Selected excerpt section start

Two readings instead of one
The Manhattan City Commission discussed Tuesday the possibility of extending a temporary measure that allows ordinances to be passed after one reading instead of two.
The measure was put in place earlier this year in response to the pandemic so that the city could make decisions quickly in emergency situations.
Wynn Butler, city commissioner, says he is in favor of one reading, unless two readings are requested, so that routine decisions can be made quickly and discussions about what defines an emergency can be avoided.
“A lot of these things are routine and there’s no sense having the staff spend all this time producing pieces of paper that end up in the trash can,” Butler said. “To me, that’s a big thing. It’s a budget issue, actually.”
Mayor Usha Reddi says she is in favor of two readings because doing so gives the public time to research legislation before a final decision is made.
“The public often doesn’t know until we have a discussion about certain agenda items,” Reddi said. “What I’ve come to realize is what we think is important is not necessarily what the community thinks is important until they hear it again.”
Prior to the pandemic, two readings were required before an ordinance could be passed.
City commissioners were largely in favor of extending a measure that gives them the ability to hold meetings remotely.
Linda Morse, city commissioner, says she likes the flexibility the policy provides.
“One commissioner can be gone and be a part of the meeting,” Morse said. “That is the maximum flexibility and I’m thrilled that it doesn’t cost additional money because we’re already investing in it and COVID CARES money is paying for some of it.”

Selected excerpt section end
Dataset section start

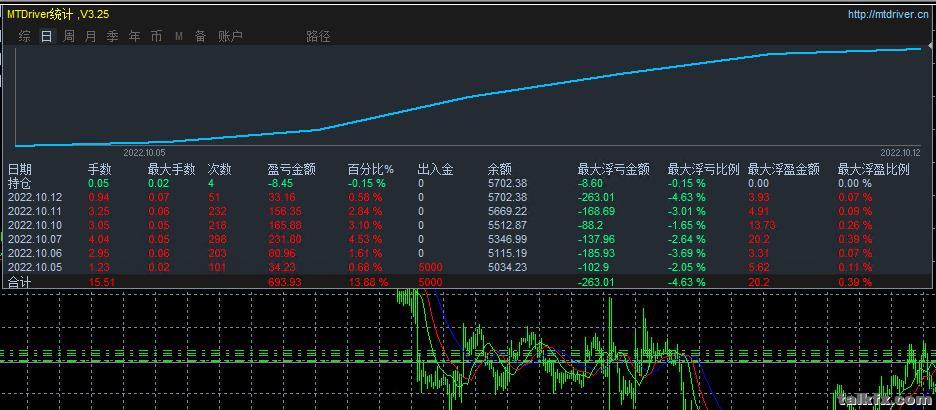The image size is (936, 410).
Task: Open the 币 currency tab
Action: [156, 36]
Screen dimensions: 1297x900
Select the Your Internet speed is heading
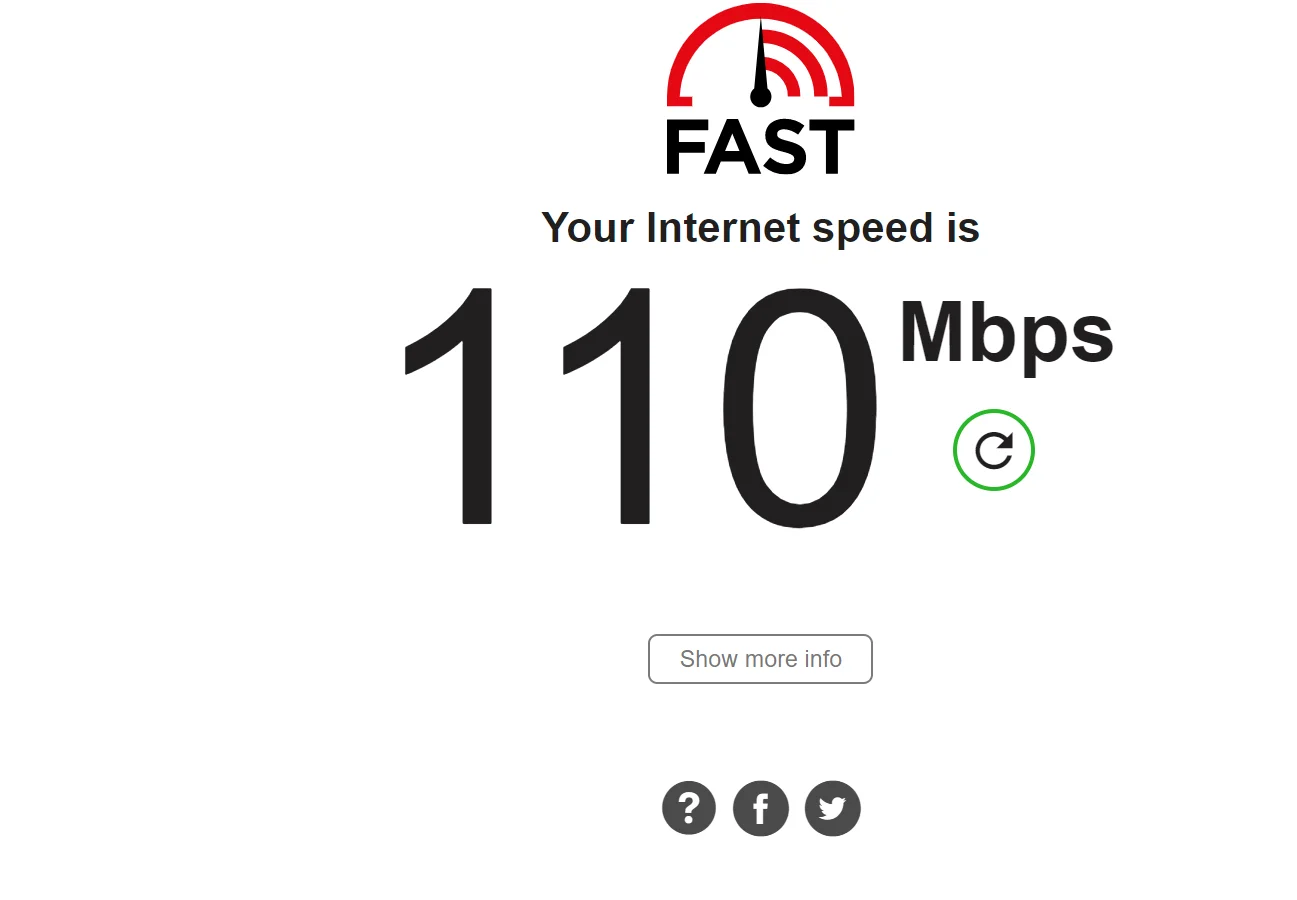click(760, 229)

Dataset section end

• [About this exercise]:
Reproduce the full article about the Manhattan City Commission's debate over ordinance readings, word for word from its headline to its last sentence.

• [Written solution]:
Two readings instead of one
The Manhattan City Commission discussed Tuesday the possibility of extending a temporary measure that allows ordinances to be passed after one reading instead of two.
The measure was put in place earlier this year in response to the pandemic so that the city could make decisions quickly in emergency situations.
Wynn Butler, city commissioner, says he is in favor of one reading, unless two readings are requested, so that routine decisions can be made quickly and discussions about what defines an emergency can be avoided.
“A lot of these things are routine and there’s no sense having the staff spend all this time producing pieces of paper that end up in the trash can,” Butler said. “To me, that’s a big thing. It’s a budget issue, actually.”
Mayor Usha Reddi says she is in favor of two readings because doing so gives the public time to research legislation before a final decision is made.
“The public often doesn’t know until we have a discussion about certain agenda items,” Reddi said. “What I’ve come to realize is what we think is important is not necessarily what the community thinks is important until they hear it again.”
Prior to the pandemic, two readings were required before an ordinance could be passed.
City commissioners were largely in favor of extending a measure that gives them the ability to hold meetings remotely.
Linda Morse, city commissioner, says she likes the flexibility the policy provides.
“One commissioner can be gone and be a part of the meeting,” Morse said. “That is the maximum flexibility and I’m thrilled that it doesn’t cost additional money because we’re already investing in it and COVID CARES money is paying for some of it.”